# CONSIGNE
Recopiez mot pour mot, s'il vous plaît, le passage du texte à lire qui commence aux mots « Mon objectif, en » et s'arrête après « 000 milliards CHF. ».

# TEXTE À LIRE
========================
Mon objectif, en étudiant cette anomalie, n’était pas de dénoncer les agissements surprenants, peut-être douteux, voire carrément scandaleux de la BNS, d’autres le font déjà et avec beaucoup d’ardeur (les jeunes parleraient de BNS bashing). Il était de vérifier la solidité de la base de calcul qu’a utilisé Felix Bolliger dans sa proposition de remplacer le système fiscal actuel par une taxe sur les transactions financières. Par extension, je voulais estimer la faisabilité d’utiliser cette même taxe pour financer un RBI. Ma conclusion est que le montant de 100 000 milliards CHF comme base de calcul est erroné, car comme nous l’avons vu, ce montant n’est qu’un effet temporaire de la manipulation du marché des changes. Il serait bien plus réaliste de tabler sur un montant de 40 000 milliards CHF.
========================
# JEU DE DONNÉES

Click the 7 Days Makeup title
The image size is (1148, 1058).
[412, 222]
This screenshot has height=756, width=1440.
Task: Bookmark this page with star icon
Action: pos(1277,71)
========================
# RÉPONSE
Mon objectif, en étudiant cette anomalie, n’était pas de dénoncer les agissements surprenants, peut-être douteux, voire carrément scandaleux de la BNS, d’autres le font déjà et avec beaucoup d’ardeur (les jeunes parleraient de BNS bashing). Il était de vérifier la solidité de la base de calcul qu’a utilisé Felix Bolliger dans sa proposition de remplacer le système fiscal actuel par une taxe sur les transactions financières. Par extension, je voulais estimer la faisabilité d’utiliser cette même taxe pour financer un RBI. Ma conclusion est que le montant de 100 000 milliards CHF comme base de calcul est erroné, car comme nous l’avons vu, ce montant n’est qu’un effet temporaire de la manipulation du marché des changes. Il serait bien plus réaliste de tabler sur un montant de 40 000 milliards CHF.